Start the conversation with a direct instruction and the compact machine-readable reference:

You are working on a KILLSCRIPT TypeScript module.
Read https://silentbless.github.io/killscript/llms.txt before changing code.
Use only APIs documented there or in the linked native API reference.

llms.txt explains the project layout, client/Reflex boundary, compiler macros, runtime limitations and known game bugs. It is intentionally compact so the assistant can load it before every task instead of guessing from unrelated Lua, Roblox or browser APIs.

Describe the behavior and relevant constraints:

Add a client status overlay toggled with F6. Keep the feature in its own file,
declare the binding with defineControls(), and clean up visuals when disabled.
Do not put gameplay decisions on the client.

Let the assistant choose files inside the documented structure. Requiring all code in main.ts works against the compiler’s static bundling and makes later changes harder.

Run npm run dev while editing. After each meaningful change, ask the assistant to run:

Terminal window
npm run check

Then verify the visible behavior in game. Type checking proves API shape and context, but only the game can confirm camera placement, UI appearance and current runtime behavior.

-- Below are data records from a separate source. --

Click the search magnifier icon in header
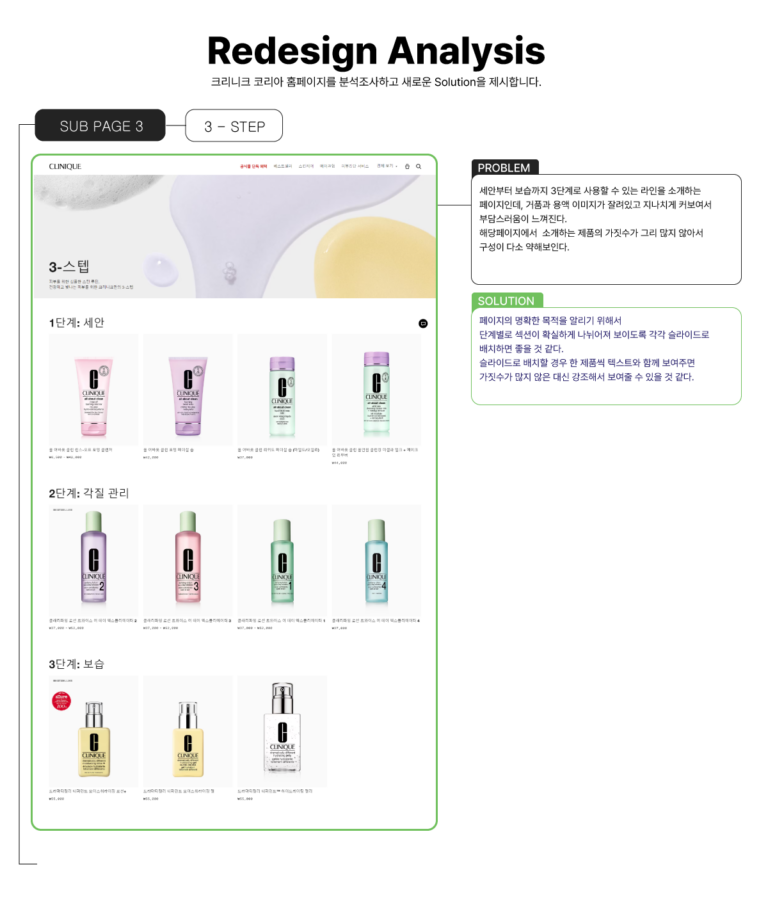Image resolution: width=768 pixels, height=914 pixels. 418,166
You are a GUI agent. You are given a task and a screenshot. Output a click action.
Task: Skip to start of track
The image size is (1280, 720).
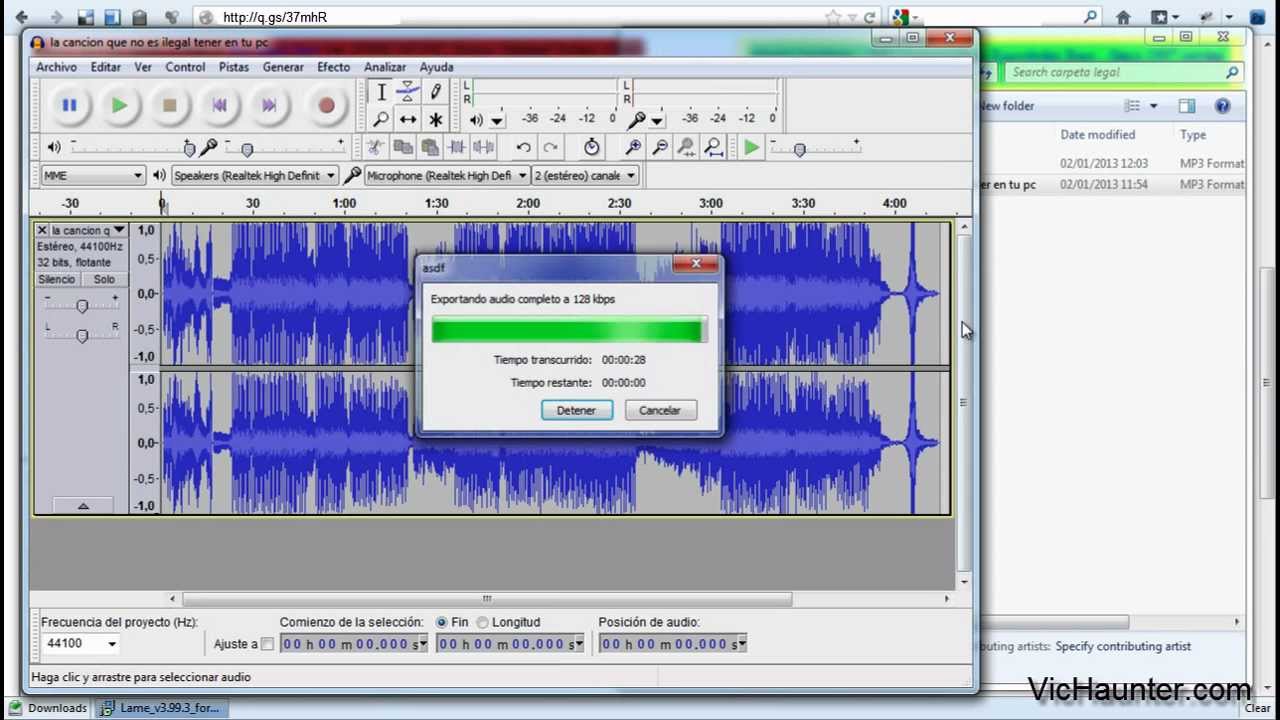click(219, 105)
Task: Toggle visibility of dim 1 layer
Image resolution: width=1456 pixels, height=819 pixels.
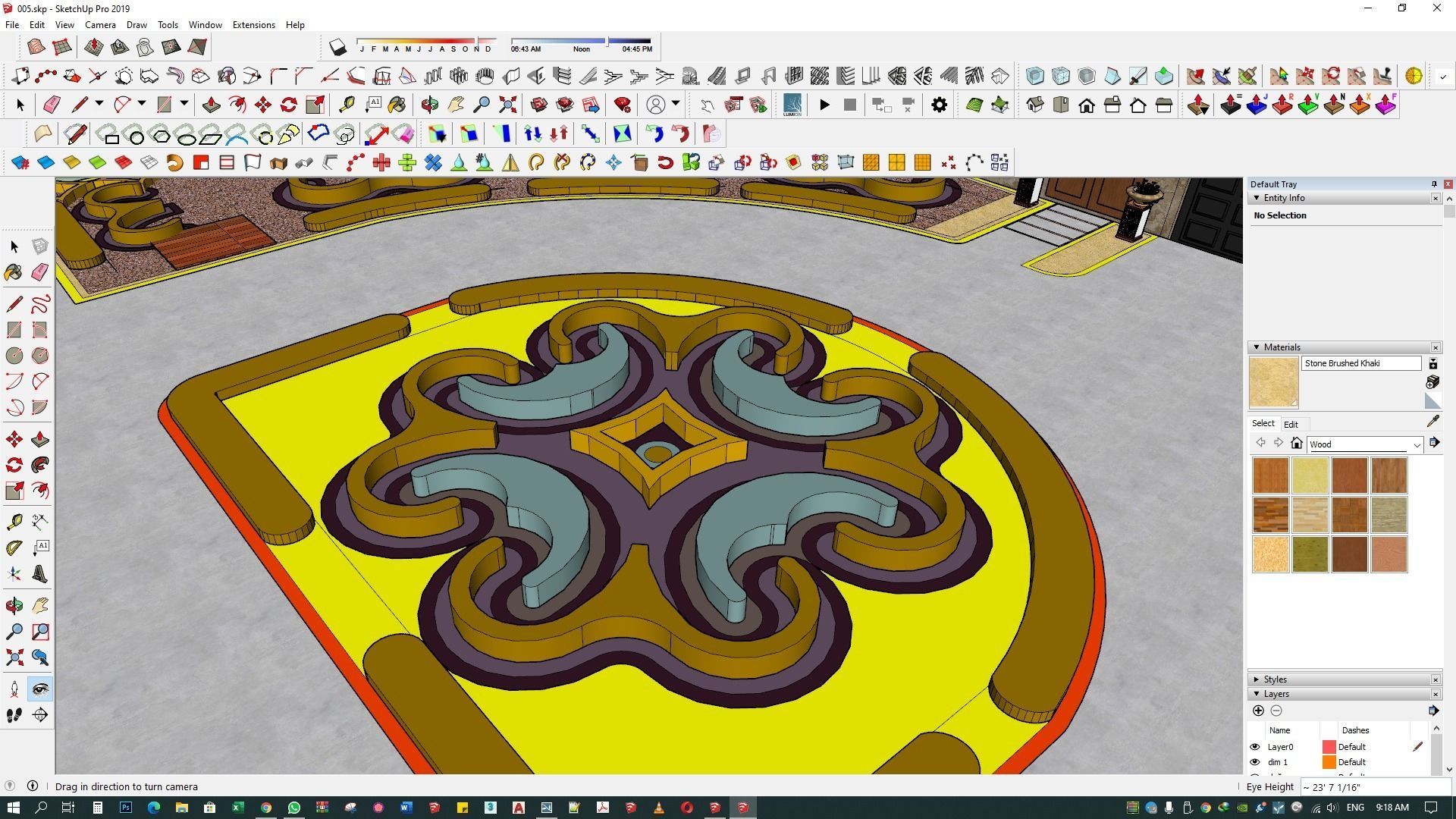Action: [x=1254, y=762]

  • Keep main.ts as a composition root and use feature/helper files.
  • Use @killscript/sdk/client and @killscript/sdk/server in the correct entry.
  • Make a decision in Reflex only when its API can observe the required state and apply the result; then inform the client.
  • Prefer defineNetwork() over raw sends; it batches same-tick messages.
  • Prefer SDK helpers for native arrays, scheduling, controls and cleanup.
  • Fall back to the typed native API instead of inventing an SDK method.
  • Never assume Node.js, browser, Roblox, Luau or unrestricted Lua globals exist.
  • Do not bypass a known game limitation just because a setter type exists.

For precise native behavior, follow the link from Game API and types.